Alors oui, il faut réinvestir dans notre armée, donner les moyens à nos soldats d’assurer leurs missions, porter l’effort de défense bien au-delà de 2% du PIB, en montant à 65 milliards d’euros – nous étions capables de le faire des années 60 aux années 80 ; il faut arrêter les fausses lois de programmation, où les chiffres servent à la communication plus qu’à la réalité de nos moyens, à l’image de la loi actuelle qui prévoit 295 milliards dont seulement 198 sont assurés. Il faut le faire en se fixant des priorités : reconstituer des stocks de munitions – nous en sommes là – acheter les missiles aster et exocets si stratégiques, remplacer les Rafales que nous avons cédé à la Grèce et à la Croatie (20 sur une flotte de 130 !), combler nos trous sur les navires de premier rang, œuvrer pour tout ce qui relève de ce qu’on appelle la mise en condition opérationnelle (drones, équipement, lutte cyber). Cet effort d’armement peut se mener en veillant à ce que notre économie en tire profit à travers des commandes passées à nos entreprises françaises comme le font les Américains chez eux.


Pour cela, il faut aussi, est-il besoin de le rappeler, un pays en ordre de marche qui aura su arrêter de gaspiller l’argent public sur des domaines inutiles pour le consacrer là où notre avenir est en jeu.

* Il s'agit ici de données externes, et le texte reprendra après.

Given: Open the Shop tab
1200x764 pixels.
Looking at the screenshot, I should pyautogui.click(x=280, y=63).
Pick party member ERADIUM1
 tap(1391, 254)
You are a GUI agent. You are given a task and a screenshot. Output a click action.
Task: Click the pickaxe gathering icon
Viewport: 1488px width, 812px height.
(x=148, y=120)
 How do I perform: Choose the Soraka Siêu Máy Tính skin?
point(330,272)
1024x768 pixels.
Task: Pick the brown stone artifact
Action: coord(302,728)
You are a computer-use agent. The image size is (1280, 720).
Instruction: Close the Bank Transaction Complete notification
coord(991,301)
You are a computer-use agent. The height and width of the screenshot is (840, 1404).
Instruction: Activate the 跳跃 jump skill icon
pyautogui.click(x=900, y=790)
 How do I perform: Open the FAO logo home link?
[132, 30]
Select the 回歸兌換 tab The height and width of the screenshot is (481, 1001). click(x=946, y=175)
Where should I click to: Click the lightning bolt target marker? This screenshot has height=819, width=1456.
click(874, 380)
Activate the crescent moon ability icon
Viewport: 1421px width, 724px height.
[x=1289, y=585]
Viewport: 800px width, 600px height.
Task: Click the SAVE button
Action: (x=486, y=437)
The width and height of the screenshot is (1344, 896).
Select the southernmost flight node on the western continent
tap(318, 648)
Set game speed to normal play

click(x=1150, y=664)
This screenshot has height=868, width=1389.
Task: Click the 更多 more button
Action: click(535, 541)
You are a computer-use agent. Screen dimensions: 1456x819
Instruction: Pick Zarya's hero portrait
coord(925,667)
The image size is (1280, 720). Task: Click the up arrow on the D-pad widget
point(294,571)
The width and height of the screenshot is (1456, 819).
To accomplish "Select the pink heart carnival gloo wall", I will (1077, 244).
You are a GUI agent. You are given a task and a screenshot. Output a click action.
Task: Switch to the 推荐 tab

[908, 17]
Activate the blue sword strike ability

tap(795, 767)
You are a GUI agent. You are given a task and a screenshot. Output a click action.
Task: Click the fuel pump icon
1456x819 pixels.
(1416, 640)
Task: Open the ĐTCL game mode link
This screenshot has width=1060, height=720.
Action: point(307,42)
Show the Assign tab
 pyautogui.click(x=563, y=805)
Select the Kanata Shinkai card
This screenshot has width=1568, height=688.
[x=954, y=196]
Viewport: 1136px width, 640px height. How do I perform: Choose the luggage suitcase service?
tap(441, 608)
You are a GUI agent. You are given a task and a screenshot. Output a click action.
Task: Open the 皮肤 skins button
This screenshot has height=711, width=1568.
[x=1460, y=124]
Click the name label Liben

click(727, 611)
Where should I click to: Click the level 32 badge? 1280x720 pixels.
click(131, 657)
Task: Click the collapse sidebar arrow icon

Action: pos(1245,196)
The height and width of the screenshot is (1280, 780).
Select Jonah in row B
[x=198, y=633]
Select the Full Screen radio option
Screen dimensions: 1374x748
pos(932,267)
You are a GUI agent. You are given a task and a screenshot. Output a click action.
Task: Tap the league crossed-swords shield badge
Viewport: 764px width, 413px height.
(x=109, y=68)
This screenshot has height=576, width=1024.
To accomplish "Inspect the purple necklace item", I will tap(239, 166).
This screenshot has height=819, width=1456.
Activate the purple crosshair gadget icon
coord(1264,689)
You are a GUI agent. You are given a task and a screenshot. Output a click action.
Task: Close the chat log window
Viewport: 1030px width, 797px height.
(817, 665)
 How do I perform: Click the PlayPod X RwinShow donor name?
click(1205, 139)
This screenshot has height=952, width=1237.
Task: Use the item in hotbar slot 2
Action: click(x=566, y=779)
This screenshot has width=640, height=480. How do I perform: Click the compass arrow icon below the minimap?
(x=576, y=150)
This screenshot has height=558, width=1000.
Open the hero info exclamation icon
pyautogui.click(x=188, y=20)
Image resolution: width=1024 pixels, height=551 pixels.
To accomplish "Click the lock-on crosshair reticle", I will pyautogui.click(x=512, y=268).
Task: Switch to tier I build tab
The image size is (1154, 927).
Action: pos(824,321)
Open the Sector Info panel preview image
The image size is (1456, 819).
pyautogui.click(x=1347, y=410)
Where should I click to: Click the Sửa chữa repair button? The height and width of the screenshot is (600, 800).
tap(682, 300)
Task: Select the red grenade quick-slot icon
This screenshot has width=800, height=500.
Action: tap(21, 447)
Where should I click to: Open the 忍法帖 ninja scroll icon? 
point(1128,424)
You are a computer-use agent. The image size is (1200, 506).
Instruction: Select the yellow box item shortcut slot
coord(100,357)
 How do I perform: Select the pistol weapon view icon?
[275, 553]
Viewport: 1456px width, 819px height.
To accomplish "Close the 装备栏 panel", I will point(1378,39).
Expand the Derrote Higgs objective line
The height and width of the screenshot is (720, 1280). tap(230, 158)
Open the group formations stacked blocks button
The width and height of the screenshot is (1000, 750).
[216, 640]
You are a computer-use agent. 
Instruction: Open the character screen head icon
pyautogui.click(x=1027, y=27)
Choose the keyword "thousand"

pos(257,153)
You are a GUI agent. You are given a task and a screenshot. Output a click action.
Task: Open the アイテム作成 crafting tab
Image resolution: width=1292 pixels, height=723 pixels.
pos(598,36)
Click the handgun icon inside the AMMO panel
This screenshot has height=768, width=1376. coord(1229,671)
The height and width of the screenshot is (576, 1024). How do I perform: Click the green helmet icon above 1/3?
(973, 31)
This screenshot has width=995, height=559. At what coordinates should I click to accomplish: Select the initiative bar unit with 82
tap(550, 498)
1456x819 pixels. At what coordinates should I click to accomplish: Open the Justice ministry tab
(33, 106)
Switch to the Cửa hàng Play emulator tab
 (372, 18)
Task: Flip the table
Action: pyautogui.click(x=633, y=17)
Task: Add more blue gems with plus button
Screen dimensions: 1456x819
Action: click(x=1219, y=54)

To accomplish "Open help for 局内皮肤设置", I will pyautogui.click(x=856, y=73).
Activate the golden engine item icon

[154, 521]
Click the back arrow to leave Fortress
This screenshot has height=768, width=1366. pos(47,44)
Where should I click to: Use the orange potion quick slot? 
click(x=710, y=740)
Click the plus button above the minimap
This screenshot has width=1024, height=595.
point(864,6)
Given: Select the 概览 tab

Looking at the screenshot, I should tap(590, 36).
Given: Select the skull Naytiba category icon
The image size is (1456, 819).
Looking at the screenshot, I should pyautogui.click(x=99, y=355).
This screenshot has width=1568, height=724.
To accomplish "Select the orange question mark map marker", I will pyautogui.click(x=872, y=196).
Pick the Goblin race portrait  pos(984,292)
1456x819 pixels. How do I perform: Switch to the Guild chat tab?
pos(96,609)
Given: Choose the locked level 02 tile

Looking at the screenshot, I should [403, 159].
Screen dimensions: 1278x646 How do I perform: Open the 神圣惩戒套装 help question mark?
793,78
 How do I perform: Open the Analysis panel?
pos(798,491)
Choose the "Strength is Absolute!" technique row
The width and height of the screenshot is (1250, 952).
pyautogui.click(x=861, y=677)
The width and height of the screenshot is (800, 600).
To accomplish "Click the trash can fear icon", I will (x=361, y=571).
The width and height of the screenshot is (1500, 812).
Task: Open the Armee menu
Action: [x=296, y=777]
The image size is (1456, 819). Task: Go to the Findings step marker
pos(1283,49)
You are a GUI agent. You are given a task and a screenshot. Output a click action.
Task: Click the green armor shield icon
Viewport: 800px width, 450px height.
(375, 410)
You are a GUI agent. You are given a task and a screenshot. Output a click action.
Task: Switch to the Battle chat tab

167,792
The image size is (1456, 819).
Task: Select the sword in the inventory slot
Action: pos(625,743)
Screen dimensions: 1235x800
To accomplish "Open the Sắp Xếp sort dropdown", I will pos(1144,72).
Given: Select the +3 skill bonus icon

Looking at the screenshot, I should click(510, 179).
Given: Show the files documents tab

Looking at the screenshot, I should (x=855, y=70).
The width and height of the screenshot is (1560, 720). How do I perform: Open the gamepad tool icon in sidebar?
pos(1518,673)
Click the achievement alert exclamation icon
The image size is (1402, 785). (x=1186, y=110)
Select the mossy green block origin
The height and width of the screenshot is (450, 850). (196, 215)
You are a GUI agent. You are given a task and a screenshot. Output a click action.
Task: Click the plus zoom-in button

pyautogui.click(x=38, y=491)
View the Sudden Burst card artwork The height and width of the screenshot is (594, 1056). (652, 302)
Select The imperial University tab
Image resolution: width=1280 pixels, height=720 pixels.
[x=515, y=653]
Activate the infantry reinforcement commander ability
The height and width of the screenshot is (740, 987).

Nous avons tout pour faire face à cette période de conflits plus menaçante qui est devant nous ; nous avons toutes les forces en nous-mêmes. Il faut juste de la lucidité, de la détermination et ce courage dont de Gaulle rappelait toujours qu’il fait à la fois la personnalité des chefs de guerre et des hommes d’État : «s’efforcer d’être des hommes, des hommes dignes et capables de répondre, dans des conditions insoupçonnées, au drame qui fondra sur eux et où il faudra faire face sans effroi et avec détermination».